Entries taken from a collection:
--------------------------------------------------
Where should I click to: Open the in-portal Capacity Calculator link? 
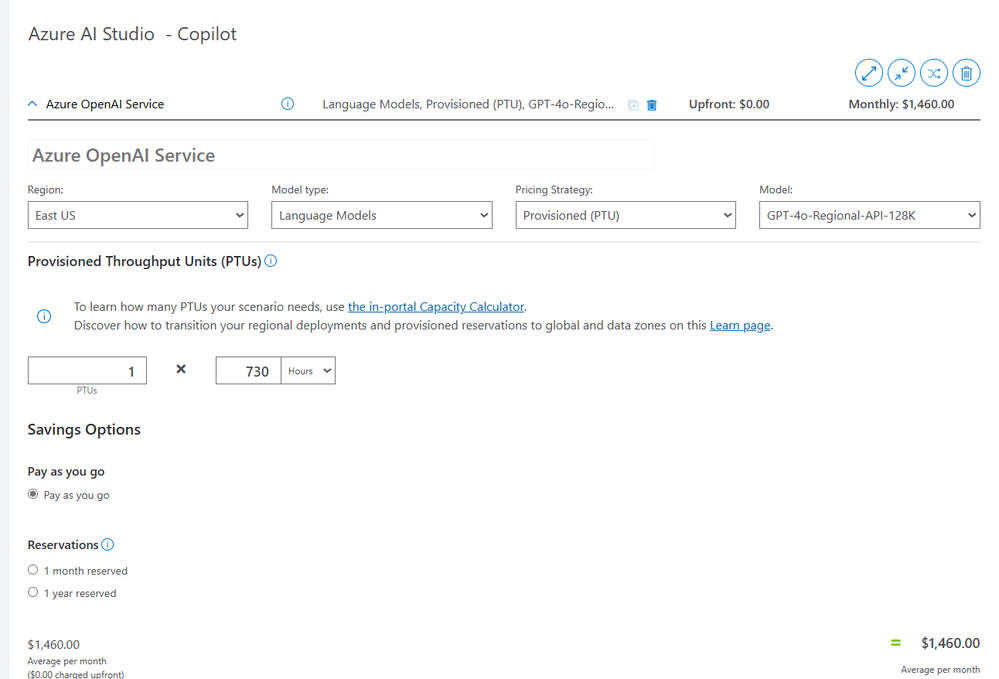click(436, 307)
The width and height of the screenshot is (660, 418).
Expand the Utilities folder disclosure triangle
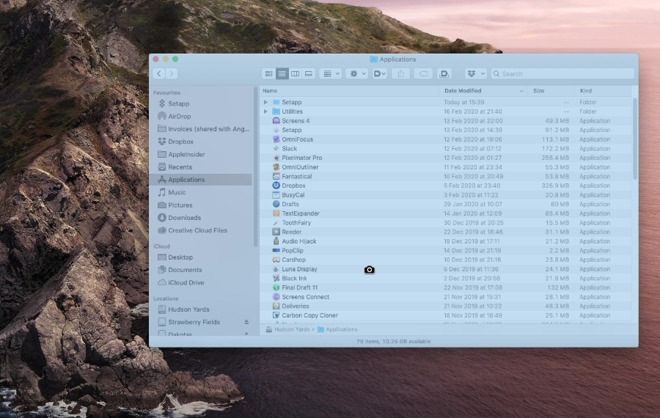click(266, 111)
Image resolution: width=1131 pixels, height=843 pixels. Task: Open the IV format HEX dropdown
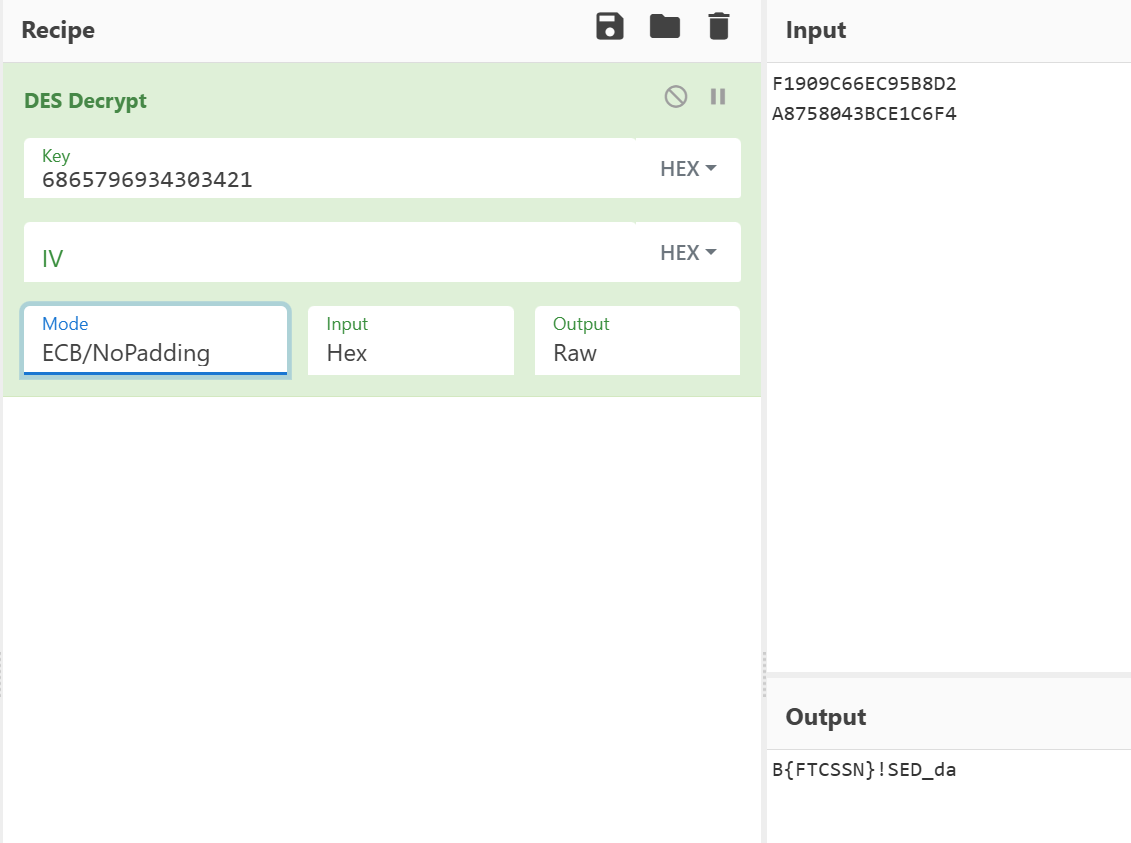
--------------------------------------------------
◆ Task goal: Say, as a bare number, how many lines in the entries above include the string "height".

◆ Solved problem: 2